VAE-Based Real-Time Anomaly Detection Approach for Enhanced V2X Communication Security

• Published in: Applied sciences Vol. 15; no. 12; p. 6739
• Main Authors: Gebrezgiher, Yonas Teweldemedhin, Jeremiah, Sekione Reward, Gritzalis, Stefanos, Park, Jong Hyuk
• Format: Journal Article
• Language: English
• Published: Basel MDPI AG 01.06.2025
• Subjects: Accuracy; Algorithms; anomaly detection; Behavior; CNN; Communication; Confidentiality; Cyberterrorism; Data integrity; Efficiency; GAN; generative AI; Generative artificial intelligence; Neural networks; Safety and security measures; V2X security; VAE; Vehicles; Yukon Territory
• ISSN: 2076-3417; 2076-3417
• DOI: 10.3390/app15126739

Vehicle-to-everything (V2X) communications enable vehicles to interact with each other and various components of the traffic system, forming the backbone of modern intelligent transportation systems. However, V2X communications are highly susceptible to cyberattacks, posing a threat to both safety and operational efficiency.

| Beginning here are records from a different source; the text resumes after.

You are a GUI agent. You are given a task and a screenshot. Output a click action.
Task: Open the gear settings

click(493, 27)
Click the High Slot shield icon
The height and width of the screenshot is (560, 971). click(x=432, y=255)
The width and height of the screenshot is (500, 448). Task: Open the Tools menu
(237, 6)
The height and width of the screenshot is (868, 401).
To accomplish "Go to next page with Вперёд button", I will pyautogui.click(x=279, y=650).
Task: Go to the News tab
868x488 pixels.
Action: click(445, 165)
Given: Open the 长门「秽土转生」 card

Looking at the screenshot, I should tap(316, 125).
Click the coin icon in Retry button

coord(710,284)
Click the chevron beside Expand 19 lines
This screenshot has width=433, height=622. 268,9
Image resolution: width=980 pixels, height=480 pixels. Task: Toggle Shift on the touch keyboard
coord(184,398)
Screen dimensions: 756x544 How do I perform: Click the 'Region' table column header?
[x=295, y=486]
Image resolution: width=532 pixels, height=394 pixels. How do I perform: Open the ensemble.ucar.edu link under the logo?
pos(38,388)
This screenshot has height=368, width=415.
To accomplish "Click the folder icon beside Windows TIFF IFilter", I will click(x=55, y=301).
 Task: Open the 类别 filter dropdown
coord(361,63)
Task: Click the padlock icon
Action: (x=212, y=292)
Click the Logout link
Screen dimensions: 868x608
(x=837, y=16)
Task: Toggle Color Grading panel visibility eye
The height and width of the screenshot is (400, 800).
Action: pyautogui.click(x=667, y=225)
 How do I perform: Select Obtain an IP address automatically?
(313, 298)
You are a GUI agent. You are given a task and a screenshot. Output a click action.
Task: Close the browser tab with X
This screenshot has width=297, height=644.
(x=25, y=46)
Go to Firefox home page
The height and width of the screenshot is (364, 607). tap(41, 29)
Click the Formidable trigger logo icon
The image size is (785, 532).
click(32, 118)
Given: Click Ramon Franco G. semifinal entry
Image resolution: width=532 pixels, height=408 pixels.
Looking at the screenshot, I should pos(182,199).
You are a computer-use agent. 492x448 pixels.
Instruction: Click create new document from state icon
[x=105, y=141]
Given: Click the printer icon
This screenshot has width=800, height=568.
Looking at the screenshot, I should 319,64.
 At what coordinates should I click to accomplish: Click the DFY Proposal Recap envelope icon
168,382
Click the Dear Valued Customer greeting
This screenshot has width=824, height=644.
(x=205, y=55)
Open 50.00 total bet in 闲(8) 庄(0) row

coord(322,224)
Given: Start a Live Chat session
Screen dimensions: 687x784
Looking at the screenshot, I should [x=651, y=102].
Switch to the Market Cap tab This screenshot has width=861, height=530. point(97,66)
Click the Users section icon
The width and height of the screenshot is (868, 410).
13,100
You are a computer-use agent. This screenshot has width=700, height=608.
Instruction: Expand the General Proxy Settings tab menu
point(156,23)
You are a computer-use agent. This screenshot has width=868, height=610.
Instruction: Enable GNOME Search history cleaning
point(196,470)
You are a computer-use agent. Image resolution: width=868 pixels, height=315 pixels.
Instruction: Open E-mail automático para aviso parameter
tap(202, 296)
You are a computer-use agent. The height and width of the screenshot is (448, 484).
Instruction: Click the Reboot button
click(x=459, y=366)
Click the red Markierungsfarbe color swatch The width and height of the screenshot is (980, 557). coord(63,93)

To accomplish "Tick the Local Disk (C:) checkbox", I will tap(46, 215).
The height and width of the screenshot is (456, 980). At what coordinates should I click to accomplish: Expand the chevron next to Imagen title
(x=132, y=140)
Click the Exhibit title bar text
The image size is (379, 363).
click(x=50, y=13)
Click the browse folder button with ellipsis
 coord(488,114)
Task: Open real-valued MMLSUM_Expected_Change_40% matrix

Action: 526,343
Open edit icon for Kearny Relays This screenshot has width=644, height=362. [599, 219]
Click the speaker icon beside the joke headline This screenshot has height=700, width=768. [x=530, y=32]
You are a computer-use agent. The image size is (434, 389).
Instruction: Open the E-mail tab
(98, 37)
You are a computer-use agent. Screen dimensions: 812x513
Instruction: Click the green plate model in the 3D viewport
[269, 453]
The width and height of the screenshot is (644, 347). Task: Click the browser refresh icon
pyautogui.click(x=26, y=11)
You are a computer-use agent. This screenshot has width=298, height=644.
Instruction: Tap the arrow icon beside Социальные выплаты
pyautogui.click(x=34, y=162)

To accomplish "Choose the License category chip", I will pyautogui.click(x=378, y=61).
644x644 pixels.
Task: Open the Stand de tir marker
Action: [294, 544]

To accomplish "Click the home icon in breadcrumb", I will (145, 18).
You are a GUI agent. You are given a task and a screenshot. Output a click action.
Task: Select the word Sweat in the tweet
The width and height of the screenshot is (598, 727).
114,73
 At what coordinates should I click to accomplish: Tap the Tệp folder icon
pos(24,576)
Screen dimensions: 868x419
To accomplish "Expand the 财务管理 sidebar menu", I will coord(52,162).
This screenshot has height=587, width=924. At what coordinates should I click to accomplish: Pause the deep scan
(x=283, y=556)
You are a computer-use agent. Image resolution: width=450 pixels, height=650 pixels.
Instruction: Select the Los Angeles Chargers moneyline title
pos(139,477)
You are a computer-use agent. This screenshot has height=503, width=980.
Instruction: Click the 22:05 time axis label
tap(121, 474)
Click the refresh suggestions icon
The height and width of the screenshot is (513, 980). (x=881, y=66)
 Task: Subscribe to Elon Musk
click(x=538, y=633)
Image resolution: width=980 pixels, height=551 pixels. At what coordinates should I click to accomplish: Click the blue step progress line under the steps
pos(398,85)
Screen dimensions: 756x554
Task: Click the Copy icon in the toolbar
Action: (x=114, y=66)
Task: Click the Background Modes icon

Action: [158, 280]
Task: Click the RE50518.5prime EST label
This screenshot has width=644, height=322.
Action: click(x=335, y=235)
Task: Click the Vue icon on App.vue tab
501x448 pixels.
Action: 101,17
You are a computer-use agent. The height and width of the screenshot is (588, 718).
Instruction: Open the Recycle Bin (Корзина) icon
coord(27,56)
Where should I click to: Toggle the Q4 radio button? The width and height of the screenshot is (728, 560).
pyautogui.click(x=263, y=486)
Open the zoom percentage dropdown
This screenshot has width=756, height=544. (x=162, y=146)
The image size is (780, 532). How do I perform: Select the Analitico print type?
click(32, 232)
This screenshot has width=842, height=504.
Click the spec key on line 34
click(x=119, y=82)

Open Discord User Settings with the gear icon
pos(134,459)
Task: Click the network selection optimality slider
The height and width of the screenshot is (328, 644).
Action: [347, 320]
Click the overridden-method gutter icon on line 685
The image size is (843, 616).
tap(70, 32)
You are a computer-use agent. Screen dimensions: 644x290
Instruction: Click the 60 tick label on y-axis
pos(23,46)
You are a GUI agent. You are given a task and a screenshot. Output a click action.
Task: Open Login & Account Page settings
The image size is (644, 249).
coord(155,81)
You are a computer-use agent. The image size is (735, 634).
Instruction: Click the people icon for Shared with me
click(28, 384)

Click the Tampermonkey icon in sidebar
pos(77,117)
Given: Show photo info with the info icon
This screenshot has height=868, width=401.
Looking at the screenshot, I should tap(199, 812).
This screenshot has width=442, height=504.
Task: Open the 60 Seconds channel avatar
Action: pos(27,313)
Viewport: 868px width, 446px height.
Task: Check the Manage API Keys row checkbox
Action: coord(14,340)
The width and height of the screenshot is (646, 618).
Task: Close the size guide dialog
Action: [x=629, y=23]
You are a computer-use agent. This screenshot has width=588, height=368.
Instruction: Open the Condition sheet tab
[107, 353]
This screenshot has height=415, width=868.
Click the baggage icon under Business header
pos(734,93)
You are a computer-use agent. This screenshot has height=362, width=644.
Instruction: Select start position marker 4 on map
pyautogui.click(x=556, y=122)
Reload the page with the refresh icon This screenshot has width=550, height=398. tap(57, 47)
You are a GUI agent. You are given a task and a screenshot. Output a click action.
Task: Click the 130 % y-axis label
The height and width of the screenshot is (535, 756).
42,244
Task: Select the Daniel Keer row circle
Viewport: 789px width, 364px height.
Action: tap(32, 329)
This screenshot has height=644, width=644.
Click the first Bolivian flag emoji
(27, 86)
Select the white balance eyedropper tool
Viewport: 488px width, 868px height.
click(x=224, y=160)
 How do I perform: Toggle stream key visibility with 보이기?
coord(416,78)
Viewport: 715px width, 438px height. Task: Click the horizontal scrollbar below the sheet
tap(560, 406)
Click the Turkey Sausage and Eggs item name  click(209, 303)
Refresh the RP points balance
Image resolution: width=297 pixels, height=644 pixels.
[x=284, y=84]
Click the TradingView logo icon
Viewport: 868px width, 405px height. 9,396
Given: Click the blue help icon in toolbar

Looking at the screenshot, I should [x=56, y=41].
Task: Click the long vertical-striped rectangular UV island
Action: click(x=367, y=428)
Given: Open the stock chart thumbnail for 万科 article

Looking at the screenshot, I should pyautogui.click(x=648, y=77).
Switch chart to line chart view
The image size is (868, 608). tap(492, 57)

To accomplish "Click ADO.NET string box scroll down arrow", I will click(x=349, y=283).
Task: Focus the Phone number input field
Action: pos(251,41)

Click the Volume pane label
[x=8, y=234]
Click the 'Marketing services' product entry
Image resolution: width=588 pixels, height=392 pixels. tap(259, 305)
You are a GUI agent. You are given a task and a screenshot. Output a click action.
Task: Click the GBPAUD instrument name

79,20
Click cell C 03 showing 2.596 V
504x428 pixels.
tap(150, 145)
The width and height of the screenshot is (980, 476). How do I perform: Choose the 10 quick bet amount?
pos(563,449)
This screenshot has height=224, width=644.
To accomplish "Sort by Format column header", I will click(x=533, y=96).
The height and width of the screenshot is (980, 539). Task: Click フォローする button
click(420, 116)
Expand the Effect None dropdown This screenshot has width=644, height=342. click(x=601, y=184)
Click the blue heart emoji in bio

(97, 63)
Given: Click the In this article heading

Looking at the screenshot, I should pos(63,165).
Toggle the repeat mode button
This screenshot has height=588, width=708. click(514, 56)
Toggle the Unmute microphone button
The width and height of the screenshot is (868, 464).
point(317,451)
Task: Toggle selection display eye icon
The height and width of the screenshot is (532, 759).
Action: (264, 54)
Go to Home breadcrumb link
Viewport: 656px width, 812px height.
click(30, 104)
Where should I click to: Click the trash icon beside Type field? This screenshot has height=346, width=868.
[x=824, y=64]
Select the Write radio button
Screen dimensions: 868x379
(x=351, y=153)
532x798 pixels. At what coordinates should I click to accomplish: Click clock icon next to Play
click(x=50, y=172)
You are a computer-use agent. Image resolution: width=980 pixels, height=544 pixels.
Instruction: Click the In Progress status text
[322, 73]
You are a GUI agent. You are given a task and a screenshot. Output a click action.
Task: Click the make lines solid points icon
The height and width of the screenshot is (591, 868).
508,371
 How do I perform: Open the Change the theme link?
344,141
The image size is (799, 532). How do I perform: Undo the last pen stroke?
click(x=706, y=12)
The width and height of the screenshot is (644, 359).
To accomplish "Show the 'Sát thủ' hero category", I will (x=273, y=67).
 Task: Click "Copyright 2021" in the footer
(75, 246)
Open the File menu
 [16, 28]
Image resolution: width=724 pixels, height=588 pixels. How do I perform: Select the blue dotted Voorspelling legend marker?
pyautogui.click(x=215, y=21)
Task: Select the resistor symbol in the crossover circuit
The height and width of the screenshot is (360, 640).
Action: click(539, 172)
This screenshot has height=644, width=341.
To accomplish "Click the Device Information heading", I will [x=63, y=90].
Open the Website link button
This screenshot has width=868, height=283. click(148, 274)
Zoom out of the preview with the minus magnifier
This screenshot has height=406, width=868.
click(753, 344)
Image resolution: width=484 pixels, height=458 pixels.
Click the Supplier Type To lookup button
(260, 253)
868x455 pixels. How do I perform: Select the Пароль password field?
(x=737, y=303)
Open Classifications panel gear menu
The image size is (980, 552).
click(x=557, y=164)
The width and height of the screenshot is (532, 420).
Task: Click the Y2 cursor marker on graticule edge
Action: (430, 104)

This paper proposes a real-time anomaly detection framework that integrates the reconstruction capabilities of Variational Autoencoders (VAEs) with the feature extraction power of Convolutional Neural Networks (CNNs). Our model processes streaming data using a sliding window mechanism, ensuring prompt detection of anomalies in the dynamic V2X environment. Extensive experiments demonstrate that our method achieves high performance across diverse anomaly types, with precision, recall, and F1-scores reaching up to 0.91, 0.99, and 0.95, respectively, on challenging anomalies such as constant position offsets. The model consistently outperforms both a traditional autoencoder and a VAE with Long Short-Term Memory (LSTM) layers, particularly on complex anomalies like vehicle speed and position offsets. Additionally, our framework maintains a low inference time of approximately 0.0013 s, making it highly suitable for real-time deployment. Designed to adapt to evolving traffic patterns through periodic retraining, the proposed approach ensures long-term reliability and robustness. By delivering high performance, adaptability, and efficiency, our method provides a reliable way to detect and prevent cyberattacks, thereby making intelligent transportation systems safer and more dependable.